● Written task 1: Name each field sobriety test described in the court opinion below, and give the number of clues it yielded.
● Written task 2: Translate this sentence from the court opinion below into Spanish: "The caller explained that the driver smelled like alcohol, had trouble walking, and slurred his speech."
● Written task 3: Write what comes next in the court opinion on the Blazek case below, picking up after its last sentence.

● Page:
--- Begin ---

State v. Brian Lee Blazek
This text of State v. Brian Lee Blazek (State v. Brian Lee Blazek) is published on Counsel Stack Legal Research, covering Court of Appeals of Georgia primary law. Counsel Stack provides free access to over 12 million legal documents including statutes, case law, regulations, and constitutions.
Opinion
FIFTH DIVISION MCFADDEN, C. J., MCMILLIAN, P. J., and SENIOR APPELLATE JUDGE PHIPPS
NOTICE: Motions for reconsideration must be physically received in our clerk’s office within ten days of the date of decision to be deemed timely filed. http://www.gaappeals.us/rules
November 13, 2019
In the Court of Appeals of Georgia A19A2409. THE STATE v. BLAZEK. PH-081C
PHIPPS, Senior Appellate Judge.
Brian Lee Blazek was indicted for driving under the influence and driving with
unlawful alcohol concentration. Blazek filed a motion in limine and a motion seeking
to suppress the results of the State-administered breath test, which the trial court
denied. Blazek then moved for reconsideration. The trial court granted the motion for
reconsideration of the order denying Blazek’s motions in limine and to suppress. The
State appeals from the grant of Blazek’s motion for reconsideration. For the following
reasons, we vacate the trial court’s order and remand for further proceedings.
In reviewing a trial court’s ruling on a motion to suppress, an appellate court must construe the record in the light most favorable to the factual findings and judgment of the trial court and accept the trial court’s findings of disputed facts unless they are clearly erroneous. However, the trial court’s application of the law to undisputed facts is subject to de novo review.
(Citations and punctuation omitted.) Fofanah v. State, __ Ga. App. __ (1) (832 SE2d
449, 451) (2019).
So viewed, the evidence shows that Officer Michael Ricks with the Gwinnett
County Police Department was dispatched to investigate a called-in complaint that
Blazek was operating an 18-wheel tractor-trailer while highly intoxicated. The caller
explained that the driver smelled like alcohol, had trouble walking, and slurred his
speech. Officer Ricks made personal contact with Blazek, who was standing next to
his tractor-trailer and confirmed his identity and that he was the driver of the vehicle.
Officer Ricks noted that Blazek had bloodshot eyes and a strong odor of alcohol
coming from his person. Blazek claimed that he had not been drinking.
Officer Ricks asked Blazek to perform voluntary field sobriety tests, and he
consented. The horizontal gaze nystagmus test yielded six out of six standardized
clues, indicating impairment. The walk-and-turn test yielded five out of eight clues,
also indicating impairment. The one-leg-stand evaluation yielded two out of four
clues, also indicating impairment. Blazek was then asked to give a sample of his
2 breath into the portable Alco-Sensor, and he consented. The test was positive for
alcohol on his breath.

--- End ---

● Data excerpt:
--- Begin ---

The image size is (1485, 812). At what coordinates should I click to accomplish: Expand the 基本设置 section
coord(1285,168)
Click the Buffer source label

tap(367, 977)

--- End ---

● Final answer 1:
- Horizontal gaze nystagmus test: six out of six clues
- Walk-and-turn test: five out of eight clues
- One-leg-stand evaluation: two out of four clues

● Final answer 2: La persona que llamó explicó que el conductor olía a alcohol, tenía dificultad para caminar y arrastraba las palabras.

● Final answer 3:
Based on his training and all of the manifestations and tests described above,
Officer Ricks determined that Blazek was a less-safe driver because of alcohol
impairment and placed him under arrest. Blazek was then read the age-appropriate
implied consent notice and agreed to provide a sample of his breath. The officers did
not read a Miranda warning. Blazek was then transported to the Gwinnett County
Sheriff’s Office, where he consented to a breath test using the Intoxilyzer 9000.
Blazek filed a motion to suppress the results of the breath test, which the trial
court initially denied. The trial court then granted Blazek’s motion for reconsideration
of that order, which the State appealed. The trial court’s order granting Blazek’s
motion for reconsideration relied upon Price v. State, 269 Ga. 222 (498 SE2d 262)
(1998), as “binding precedent requiring Miranda warnings to precede an officer’s
request for a breath sample from an in-custody suspect[.]” Because the officer did not
provide a Miranda warning to Blazek before seeking his consent for a breath sample,
the trial court granted Blazek’s motion to suppress evidence of the state-administered
chemical breath tests and field sobriety evaluations.
3 On appeal, the State argues that the Georgia Supreme Court’s recent decision,
State v. Turnquest, __ Ga. __ (827 SE2d 865) (2019), which was published after the
order appealed in the instant case was filed, overruled Price v. State, supra, and thus,
requires us to vacate the order and remand the case to the trial court. We agree.
In Turnquest, supra, our Supreme Court overruled Price, supra, and “other
Georgia appellate decisions to the extent that they hold that either OCGA § 24-5-506
(a) or the Georgia Constitution requires law enforcement to warn suspects in custody
of their right to refuse to perform an incriminating act.” (Footnote omitted.)
Turnquest, 305 Ga. at 774-775 (4). In Turnquest, our Supreme Court held that
“neither the Georgia right against compelled self-incrimination, the Georgia right to
due process, nor a Georgia statute prohibiting self-incrimination requires law
enforcement to provide similar [Miranda] warnings to persons arrested for DUI
before asking them to submit to a breath test.” Turnquest, 305 Ga. at 867-868.
Accordingly, the officers were not required to give Blazek a Miranda warning before
asking him if he would submit to the breath test. Accord Fofanah, __ Ga. App. __
(832 SE2d at 452 (1)). Because the trial court’s order granting Blazek’s motion for
reconsideration of the order denying his motion to suppress relied solely upon Price,
supra, and its progeny, we vacate the order and remand for a consideration of other
4 arguments raised by Blazek. “We vacate rather than reverse the trial court’s ruling,
because the trial court’s resolution of the motion to suppress based on Price meant
that it did not consider alternative arguments for suppression raised by [Blazek].”
Turnquest, 305 Ga. at 775 (5).
Judgment vacated and case remanded. McFadden, C. J., and McMillian, P. J.,
concur.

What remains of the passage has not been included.